Assignment.
As the answer, set down the lines below from the one containing "Screen dimensions: 637x942" through the one containing "Task: Click the 'Size chart men' heading", exactly and inclusively, and no others.

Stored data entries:
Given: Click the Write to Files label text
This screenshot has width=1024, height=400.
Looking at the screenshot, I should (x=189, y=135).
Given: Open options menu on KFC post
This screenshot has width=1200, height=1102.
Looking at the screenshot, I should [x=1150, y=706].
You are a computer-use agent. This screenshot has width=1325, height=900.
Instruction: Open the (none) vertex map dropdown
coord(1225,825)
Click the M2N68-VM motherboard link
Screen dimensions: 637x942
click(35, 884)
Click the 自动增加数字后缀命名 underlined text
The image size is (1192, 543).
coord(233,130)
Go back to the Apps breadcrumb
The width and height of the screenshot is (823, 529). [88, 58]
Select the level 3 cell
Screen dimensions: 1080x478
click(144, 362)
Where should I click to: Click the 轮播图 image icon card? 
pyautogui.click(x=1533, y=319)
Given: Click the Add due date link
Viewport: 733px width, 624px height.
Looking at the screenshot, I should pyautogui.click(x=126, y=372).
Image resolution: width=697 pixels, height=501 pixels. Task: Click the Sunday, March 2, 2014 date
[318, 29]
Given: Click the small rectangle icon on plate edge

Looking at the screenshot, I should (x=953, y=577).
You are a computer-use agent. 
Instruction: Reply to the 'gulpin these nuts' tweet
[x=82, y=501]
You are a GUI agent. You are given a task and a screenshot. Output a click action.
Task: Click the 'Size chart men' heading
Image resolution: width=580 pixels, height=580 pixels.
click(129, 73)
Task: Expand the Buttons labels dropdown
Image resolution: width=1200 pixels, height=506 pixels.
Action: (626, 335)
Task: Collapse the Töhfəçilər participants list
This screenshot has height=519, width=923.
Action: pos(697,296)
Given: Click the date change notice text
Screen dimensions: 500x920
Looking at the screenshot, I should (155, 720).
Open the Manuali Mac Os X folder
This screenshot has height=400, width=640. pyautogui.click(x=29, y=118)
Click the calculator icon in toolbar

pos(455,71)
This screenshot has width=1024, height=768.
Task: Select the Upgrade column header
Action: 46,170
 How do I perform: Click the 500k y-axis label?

Answer to this task.
Screen dimensions: 637x942
click(35, 884)
Click the 自动增加数字后缀命名 underlined text
The image size is (1192, 543).
coord(233,130)
Go back to the Apps breadcrumb
The width and height of the screenshot is (823, 529). [88, 58]
Select the level 3 cell
Screen dimensions: 1080x478
click(144, 362)
Where should I click to: Click the 轮播图 image icon card? 
pyautogui.click(x=1533, y=319)
Given: Click the Add due date link
Viewport: 733px width, 624px height.
Looking at the screenshot, I should pyautogui.click(x=126, y=372).
Image resolution: width=697 pixels, height=501 pixels. Task: Click the Sunday, March 2, 2014 date
[318, 29]
Given: Click the small rectangle icon on plate edge

Looking at the screenshot, I should (x=953, y=577).
You are a computer-use agent. 
Instruction: Reply to the 'gulpin these nuts' tweet
[x=82, y=501]
You are a GUI agent. You are given a task and a screenshot. Output a click action.
Task: Click the 'Size chart men' heading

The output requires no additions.